**How to complete this task:** All pictures are to be omitted while the lines starting at the line with "Click the technical support headset icon" and ending at the line with "Where should I" in the material below are retyped exactly, both ends included.

**Supplied data:**
═══

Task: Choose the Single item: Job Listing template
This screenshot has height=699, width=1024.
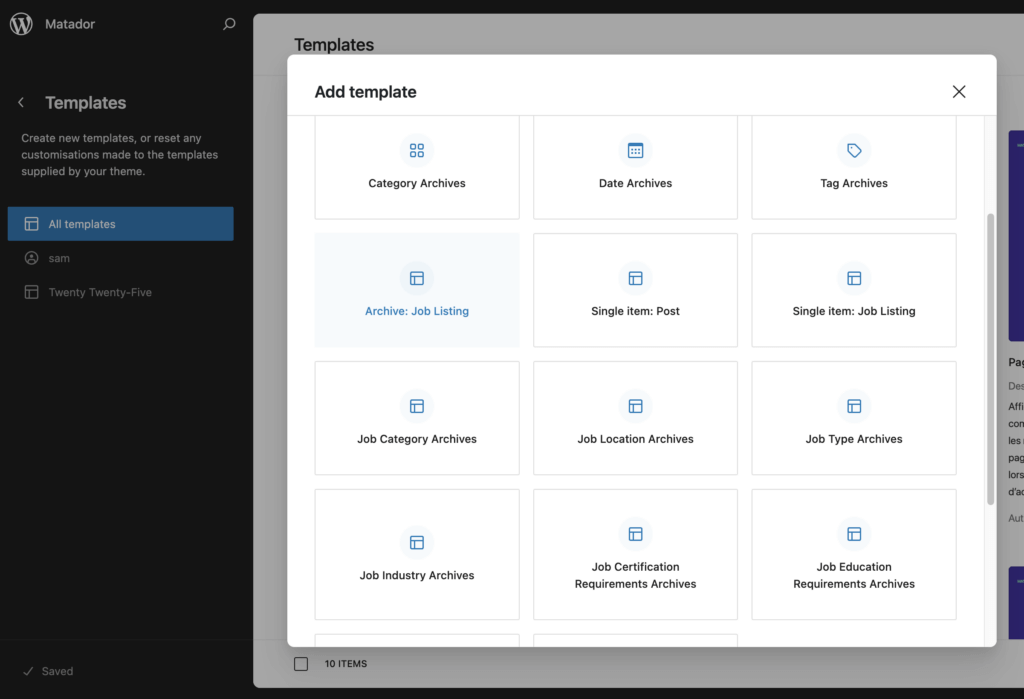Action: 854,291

═══

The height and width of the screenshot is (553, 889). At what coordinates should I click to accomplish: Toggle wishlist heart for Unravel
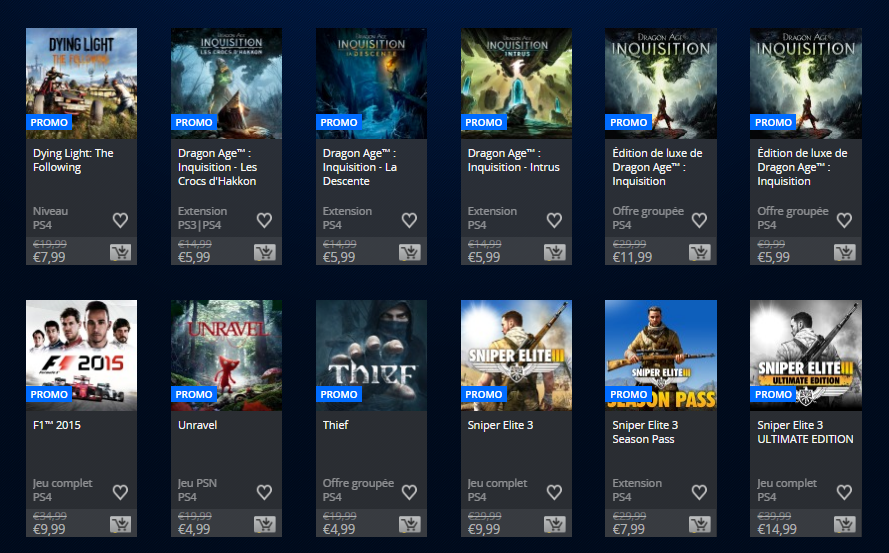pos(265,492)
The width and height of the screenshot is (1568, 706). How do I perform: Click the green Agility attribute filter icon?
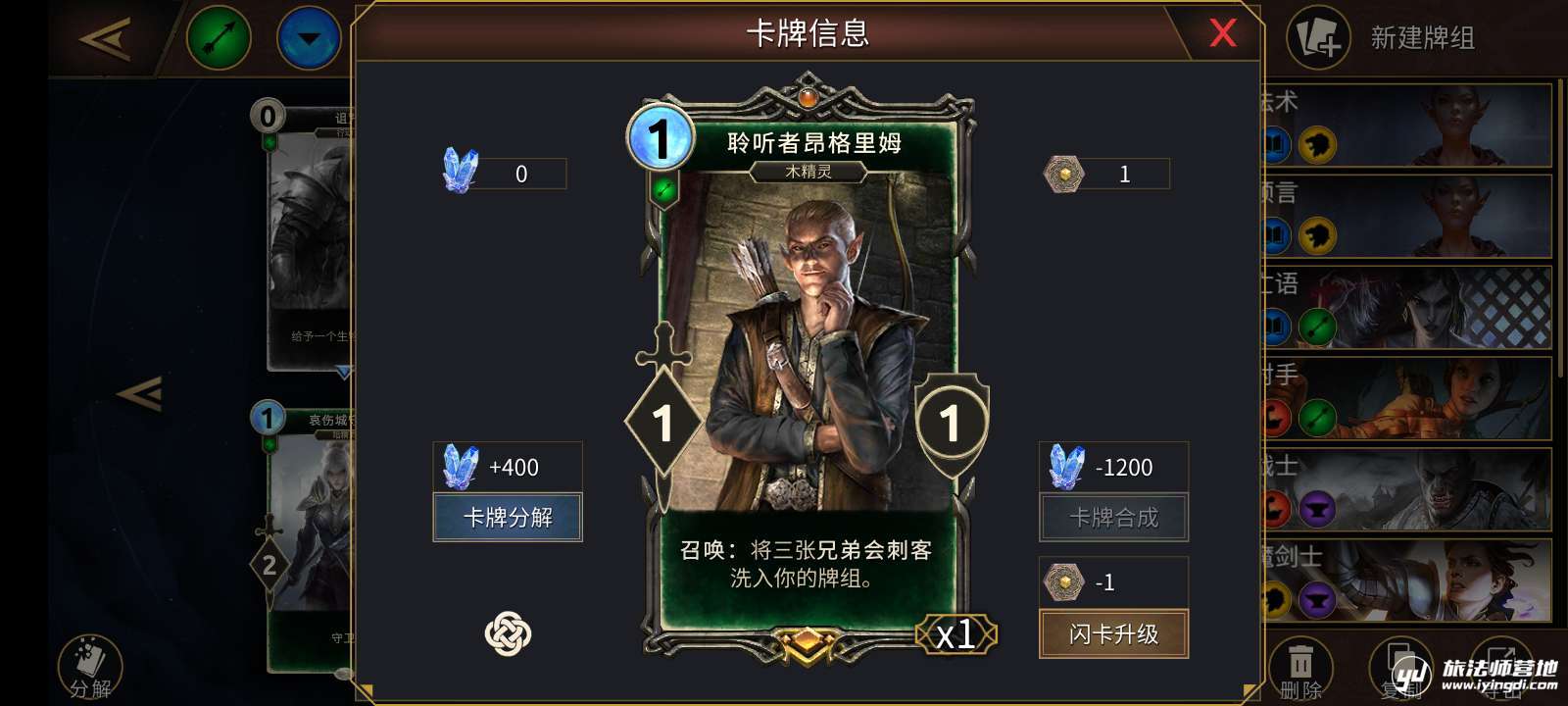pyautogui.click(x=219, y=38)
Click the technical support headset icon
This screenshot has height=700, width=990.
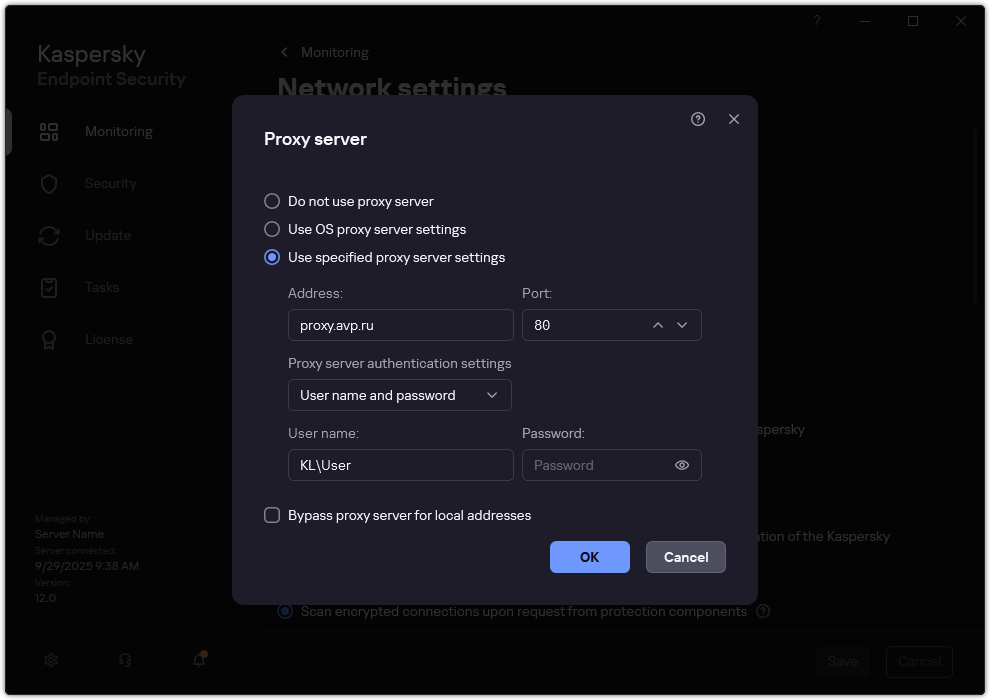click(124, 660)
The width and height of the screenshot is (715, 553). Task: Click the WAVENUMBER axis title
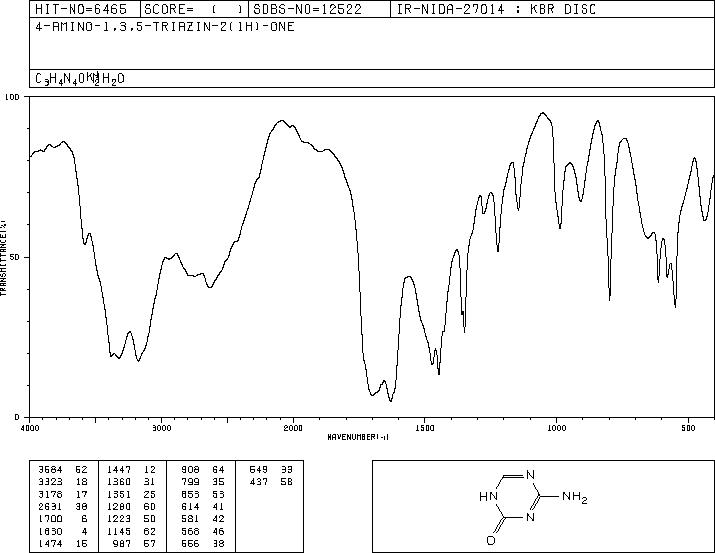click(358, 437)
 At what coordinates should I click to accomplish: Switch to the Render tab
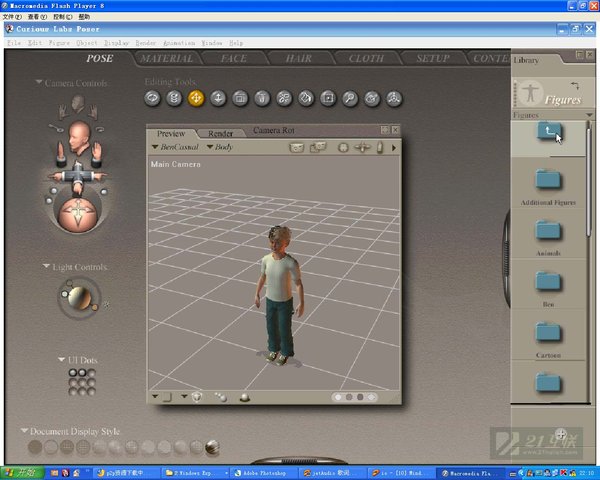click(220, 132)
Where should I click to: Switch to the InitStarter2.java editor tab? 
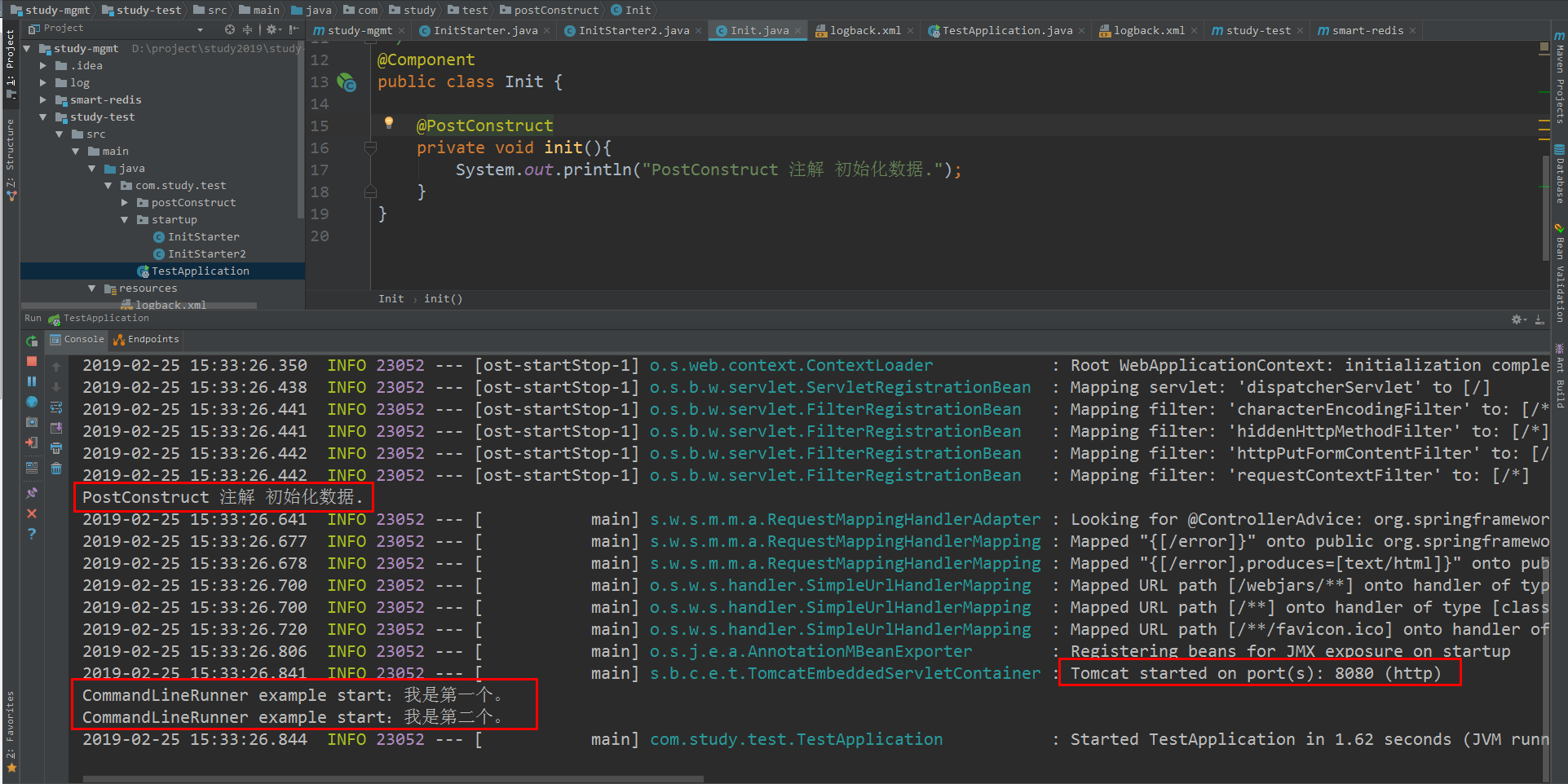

═══

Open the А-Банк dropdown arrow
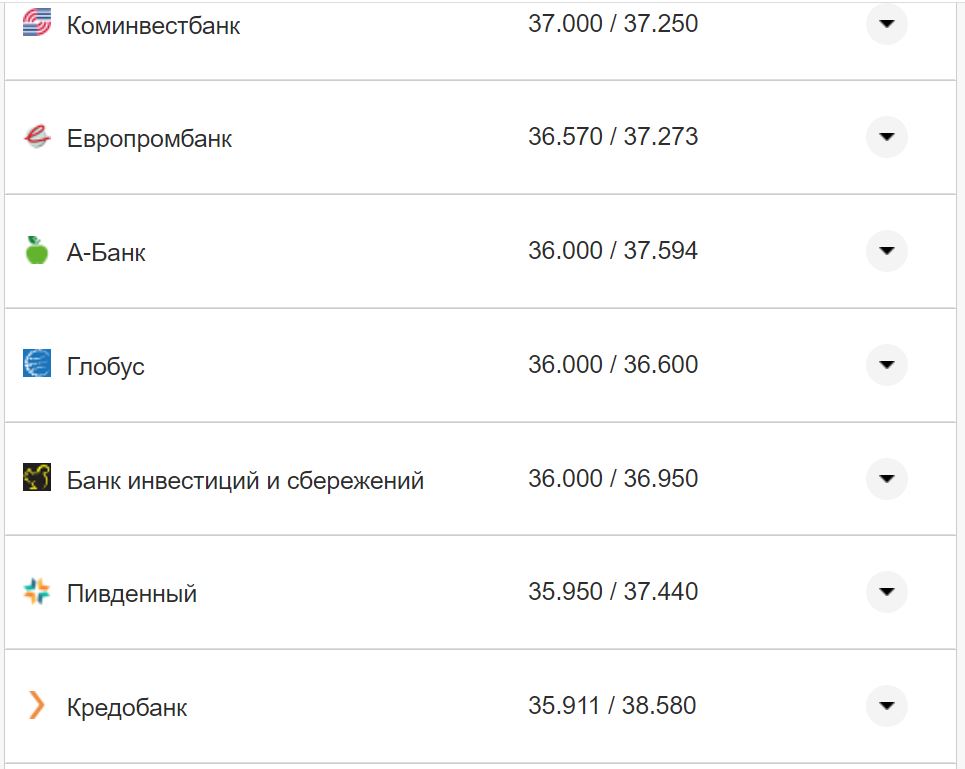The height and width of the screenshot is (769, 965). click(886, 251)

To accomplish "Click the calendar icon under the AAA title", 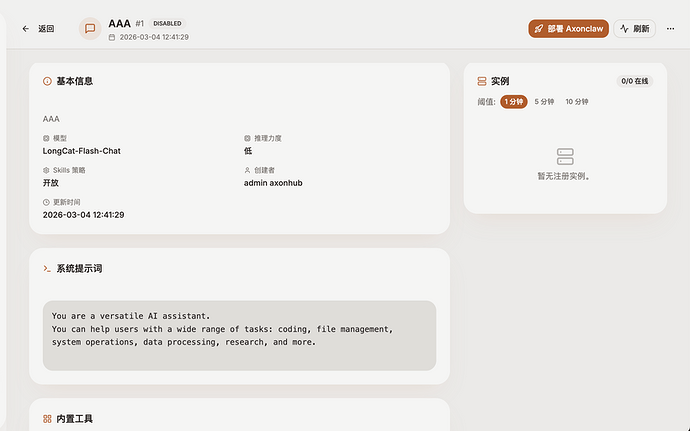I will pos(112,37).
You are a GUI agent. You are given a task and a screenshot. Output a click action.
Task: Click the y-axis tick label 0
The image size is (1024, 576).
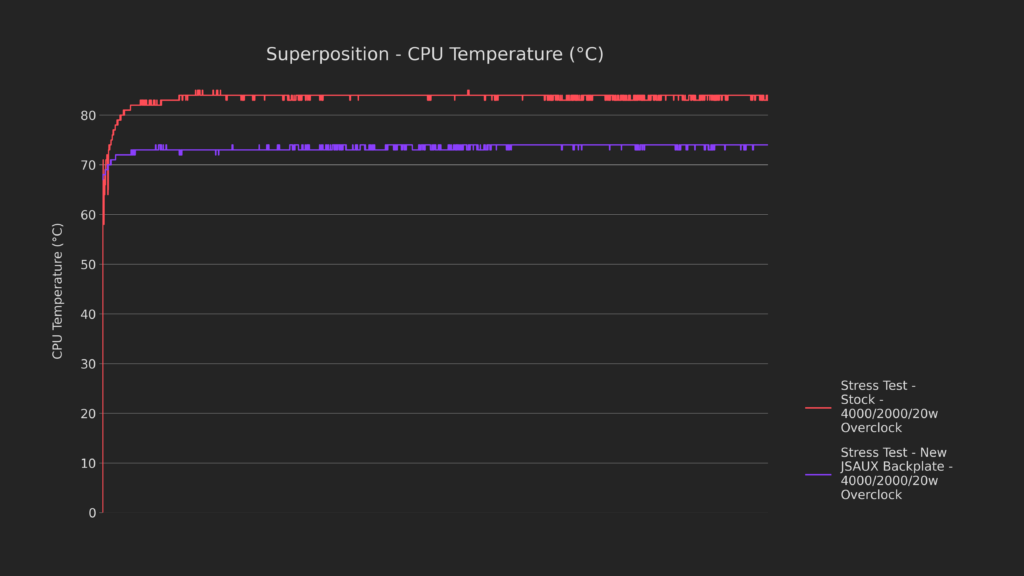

═══

**Task result:**
Click the technical support headset icon
This screenshot has height=700, width=990.
click(124, 660)
The width and height of the screenshot is (715, 553). Task: Click the WAVENUMBER axis title
click(358, 437)
 At what coordinates should I click to accomplish: Switch to the Render tab
click(220, 132)
Where should I click to: Switch to the InitStarter2.java editor tab? 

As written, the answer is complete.